The Scenic Drive ridge are the remnants of the eastern sides of a Miocene era Waitākere Volcano, which was uplifted from the seafloor between 3 and 5 million years ago.

== History ==

The road was first constructed in the 1910s, and opened in January 1914 as Exhibition Drive, coinciding with the 1913-14 Auckland Exhibition. Work on the road led to the development of Titirangi as a village, because of the need for lodgings for the labourers who worked on the road.

The road was later known as the Waitākere Scenic Drive, then later by the name Scenic Drive. Exhibition Drive was re-developed as Scenic Drive during the 1930s depression as a Schedule 5 project to provide work for the unemployed. It was intended to be a tourist route and assist with maintenance of the dams in the water catchment area. Subsequent urban sprawl has meant those small parts of the route not protected as reserve or for water catchment have prestige housing at the southern end, and life style blocks at the north.

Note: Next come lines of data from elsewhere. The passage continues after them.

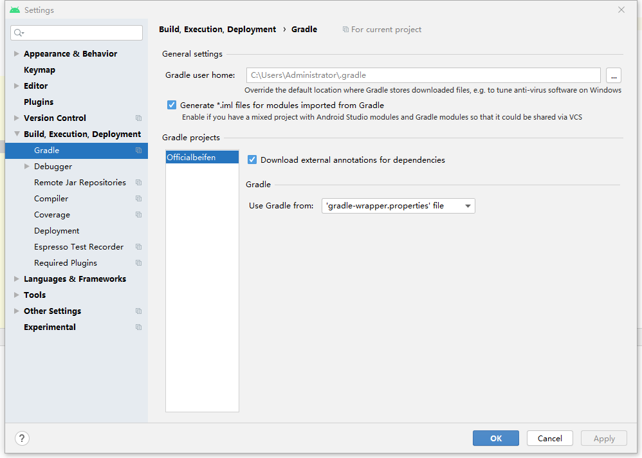Uncheck 'Generate *.iml files for modules imported from Gradle'
This screenshot has width=642, height=458.
point(171,104)
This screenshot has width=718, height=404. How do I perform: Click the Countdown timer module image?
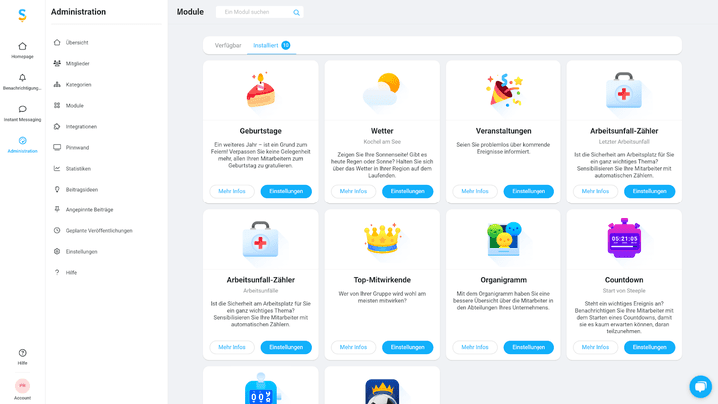[x=624, y=238]
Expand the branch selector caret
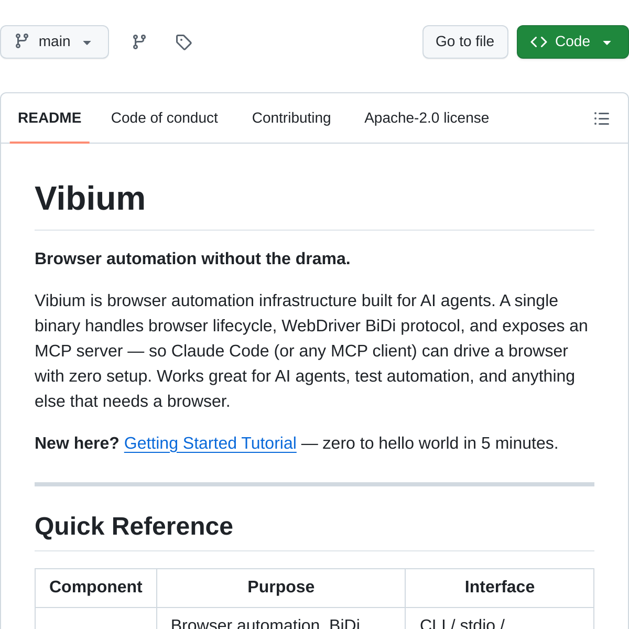The image size is (629, 629). point(87,42)

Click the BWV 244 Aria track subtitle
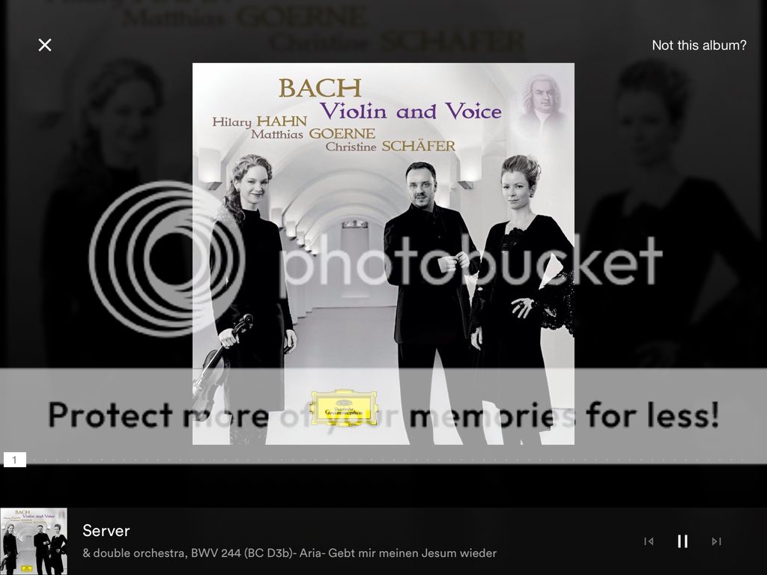(290, 553)
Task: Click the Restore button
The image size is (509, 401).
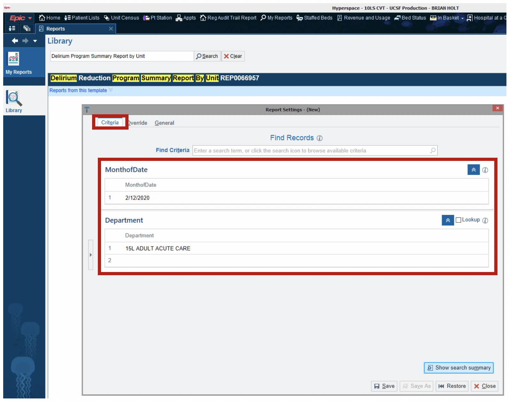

During construction of the south-east portion of the Scenic Drive in the early 1930s, several quarries were opened up to supply coarse fill material. Two of these quarries were in Shaw Road and Carter Road, on either side of a narrow ridge that runs north from the Scenic Drive. During blasting operations, fossils were discovered in the Shaw Road quarry.

The road is also known as the place where Grace Millane's body was found after she had been murdered in 2018. The Piha Road and Scenic Drive intersection is also the last known location of French teenager Eloi Rolland, who went missing from the area on 7 March 2020.

==Recreation==

A number of walking tracks in the Waitākere Ranges Regional Park are accessible from Scenic Drive, including the Fairy Falls Walk and the Goodfellow Circuit Tramping Track.